Banks on move to avert crisis

Dumisani Ndlela


ZIMBABWE’S biggest banks are demanding the central bank re-price all long-dated paper to avert imminent bankruptcies because of costly treasury bill (TB) portfolios, businessdigest established this week.

The five major banks, which co

ntrol close to 90% of all deposits in the financial services sector, want Reserve Bank of Zimbabwe governor Gideon Gono to re-price all long-dated paper priced below 200% to at least 400% per annum.

Documents shown to businessdigest indicate that the bankers are also demanding that TB instruments issued in October 2005 in exchange for reduced statutory reserves be liquidated, saying the policy that introduced them had been reversed.

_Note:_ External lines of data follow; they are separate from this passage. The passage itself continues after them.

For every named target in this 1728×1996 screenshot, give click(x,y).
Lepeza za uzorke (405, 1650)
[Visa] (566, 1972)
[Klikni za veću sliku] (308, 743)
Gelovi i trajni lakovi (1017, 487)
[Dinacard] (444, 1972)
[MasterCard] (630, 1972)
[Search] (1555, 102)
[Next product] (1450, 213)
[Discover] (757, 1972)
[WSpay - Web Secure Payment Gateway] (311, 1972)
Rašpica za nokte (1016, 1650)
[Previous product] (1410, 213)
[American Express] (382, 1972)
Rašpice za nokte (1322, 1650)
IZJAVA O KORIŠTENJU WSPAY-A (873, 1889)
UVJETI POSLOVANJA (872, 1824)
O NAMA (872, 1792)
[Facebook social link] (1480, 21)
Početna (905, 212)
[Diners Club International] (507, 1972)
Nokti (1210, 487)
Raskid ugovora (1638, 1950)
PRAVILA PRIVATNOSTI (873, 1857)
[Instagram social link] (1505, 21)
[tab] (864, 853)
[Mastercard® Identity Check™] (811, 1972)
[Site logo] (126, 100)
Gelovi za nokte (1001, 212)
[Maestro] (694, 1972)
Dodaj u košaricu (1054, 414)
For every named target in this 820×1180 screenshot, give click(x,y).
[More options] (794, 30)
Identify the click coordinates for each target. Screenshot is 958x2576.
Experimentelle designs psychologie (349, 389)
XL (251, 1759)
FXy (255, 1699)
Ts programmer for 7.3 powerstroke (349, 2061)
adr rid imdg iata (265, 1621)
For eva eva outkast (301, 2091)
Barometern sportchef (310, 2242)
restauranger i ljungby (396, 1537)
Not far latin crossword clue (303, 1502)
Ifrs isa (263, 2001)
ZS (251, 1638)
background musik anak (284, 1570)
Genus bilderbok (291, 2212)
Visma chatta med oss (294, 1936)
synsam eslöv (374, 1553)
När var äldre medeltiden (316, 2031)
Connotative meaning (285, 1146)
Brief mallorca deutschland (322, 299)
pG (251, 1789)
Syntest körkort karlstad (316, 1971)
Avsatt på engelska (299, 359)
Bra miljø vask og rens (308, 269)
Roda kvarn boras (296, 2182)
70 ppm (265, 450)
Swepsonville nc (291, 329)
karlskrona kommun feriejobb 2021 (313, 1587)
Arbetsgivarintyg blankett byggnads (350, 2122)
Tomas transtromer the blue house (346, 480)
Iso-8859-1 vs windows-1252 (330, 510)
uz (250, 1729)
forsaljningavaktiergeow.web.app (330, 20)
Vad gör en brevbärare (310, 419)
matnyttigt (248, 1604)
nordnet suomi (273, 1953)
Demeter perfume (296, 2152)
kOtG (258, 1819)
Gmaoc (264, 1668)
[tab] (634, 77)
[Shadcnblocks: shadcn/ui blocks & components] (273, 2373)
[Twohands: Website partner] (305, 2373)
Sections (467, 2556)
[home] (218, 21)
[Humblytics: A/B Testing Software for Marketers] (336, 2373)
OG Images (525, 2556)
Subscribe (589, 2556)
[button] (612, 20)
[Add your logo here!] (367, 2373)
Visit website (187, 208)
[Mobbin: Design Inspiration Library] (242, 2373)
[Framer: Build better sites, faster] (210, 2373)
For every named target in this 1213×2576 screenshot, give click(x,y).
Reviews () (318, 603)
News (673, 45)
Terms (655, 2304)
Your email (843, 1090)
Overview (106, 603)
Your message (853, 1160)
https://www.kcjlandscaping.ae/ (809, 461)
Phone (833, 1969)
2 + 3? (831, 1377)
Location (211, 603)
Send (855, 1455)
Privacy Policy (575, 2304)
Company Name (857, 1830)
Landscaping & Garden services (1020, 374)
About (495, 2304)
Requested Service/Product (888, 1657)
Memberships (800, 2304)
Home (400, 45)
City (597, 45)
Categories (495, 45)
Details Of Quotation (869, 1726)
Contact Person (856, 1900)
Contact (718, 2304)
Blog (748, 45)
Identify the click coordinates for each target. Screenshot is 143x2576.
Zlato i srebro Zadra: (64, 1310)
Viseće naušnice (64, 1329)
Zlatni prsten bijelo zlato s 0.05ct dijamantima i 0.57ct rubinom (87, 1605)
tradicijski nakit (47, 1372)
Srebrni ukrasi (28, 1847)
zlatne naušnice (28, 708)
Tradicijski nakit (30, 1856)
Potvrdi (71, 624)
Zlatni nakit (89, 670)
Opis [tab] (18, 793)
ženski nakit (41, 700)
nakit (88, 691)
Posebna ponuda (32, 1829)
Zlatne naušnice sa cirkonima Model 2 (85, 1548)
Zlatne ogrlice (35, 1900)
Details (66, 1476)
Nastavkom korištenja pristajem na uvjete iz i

Last week, the Zimbabwe Independent reported that five commercial banks — Standard Chartered Bank, Commercial Bank of Zimbabwe, Barclays Bank, Stanbic Bank, and Zimbabwe Banking Corporation — were holding huge TBs in their portfolios, most of which had yields averaging 300%.

The TB assets were financing borrowings at rates in excess of 850% under the central bank’s overnight accommodation facility, creating huge gaps between their financing costs and the cost of their assets.

This had raised the risk of wiping out the banks’ accumulated capital at a time they were expected to meet higher capital levels in excess of $1 trillion by September 30 this year.

Currently, the commercial banks’ capital requirements are pegged at $100 billion per institution.

The banks, speaking through the Bankers Association of Zimbabwe, said the 90-day TB rate was low at 525% and should be increased to at least 700% in line with the accommodation rate.

This, they said, would eliminate distortions currently prevalent on the market. The central bank, they said, should revert to the old regime when the TB rate was linked to the accommodation rate.

“The statutory reserve ratio should not be higher than what the banks are allowed to retain of clients’ deposit funds as this creates a mismatch in balance sheets,” the bankers said.